"Sugar" Ray Leonard, "Marvelous" Marvin Hagler, Thomas "Hit Man" Hearns, and Roberto Duran all formed the pantheon of boxing greats during the late 1970s and early 1980s—before the pay-per-view model, when prize fights were telecast on network television and still captured the nation's attention. Championship bouts during this era were replete with revenge and fury, often pitting one of these storied fighters against another. From training camps to locker rooms, veteran sports journalist George Kimball was there to cover every body shot, uppercut, and TKO. Inside stories, including recent interviews of each of the boxers, are full of drama, sacrifice, fear, and pain, resulting in a fast-paced, blow-by-blow account of four extraordinary adversaries and a remarkable boxing epoch.
About the Author
George Kimball is the author of FOUR KINGS: Leonard, Hagler, Hearns, Duran and the Last Great Era of Boxing, and of MANLY ART, a boxing collection (McBooks Press, 2011).
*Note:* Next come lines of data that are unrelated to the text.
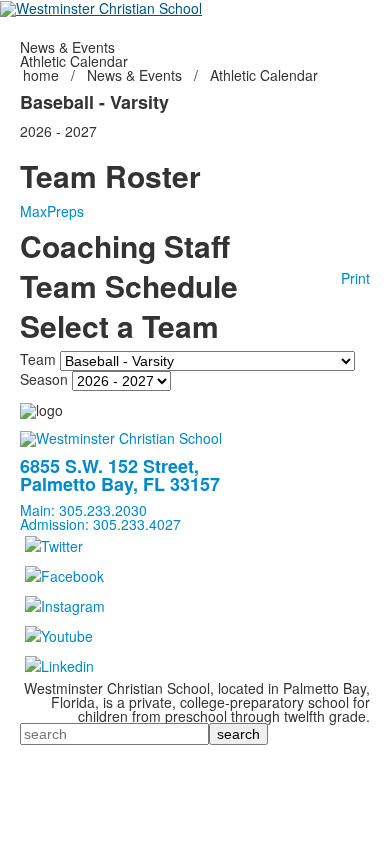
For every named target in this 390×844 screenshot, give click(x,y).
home (43, 75)
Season (44, 379)
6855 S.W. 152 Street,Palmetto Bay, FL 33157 (120, 475)
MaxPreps (52, 211)
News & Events (134, 75)
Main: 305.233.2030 (83, 510)
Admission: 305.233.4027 (100, 524)
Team (38, 359)
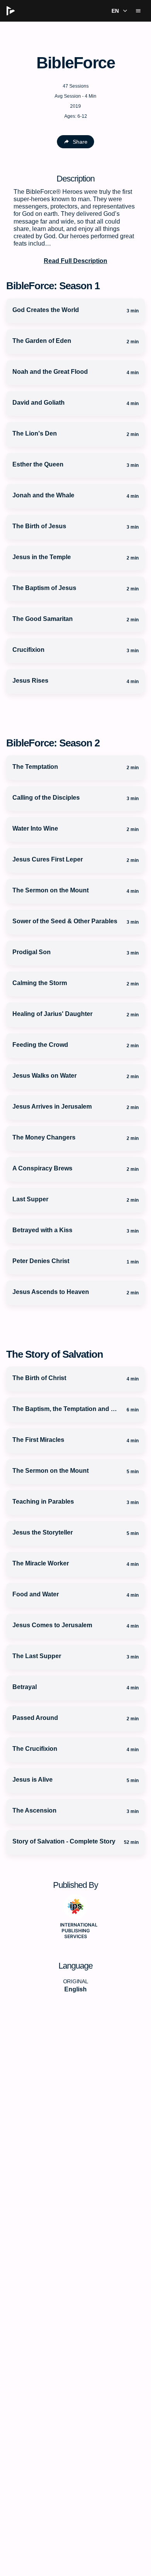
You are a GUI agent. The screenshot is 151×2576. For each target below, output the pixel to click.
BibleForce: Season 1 (53, 286)
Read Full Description (75, 261)
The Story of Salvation (54, 1354)
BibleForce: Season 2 (53, 743)
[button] (118, 10)
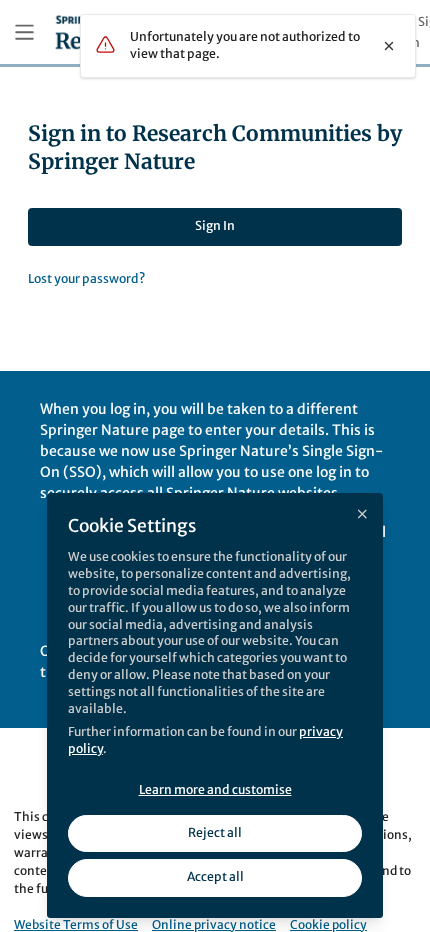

On June 1, 2010 Fore Angels Press published THE FIGHTER STILL REMAINS, which he co-edited with John Schulian. A past winner of the Nat Fleischer Award for Excellence in Boxing Journalism, he lives in New York City, and writes the weekly "America at Large" column for The Irish Times. Kimball (b. 1943) also co-edited the forthcoming anthology AT THE FIGHTS: American Writers on Boxing (with John Schulian) for the Library of America. A career newspaperman, Kimball spent ten years as sports editor of The Boston Phoenix and 25 more as a sports columnist for the Boston Herald.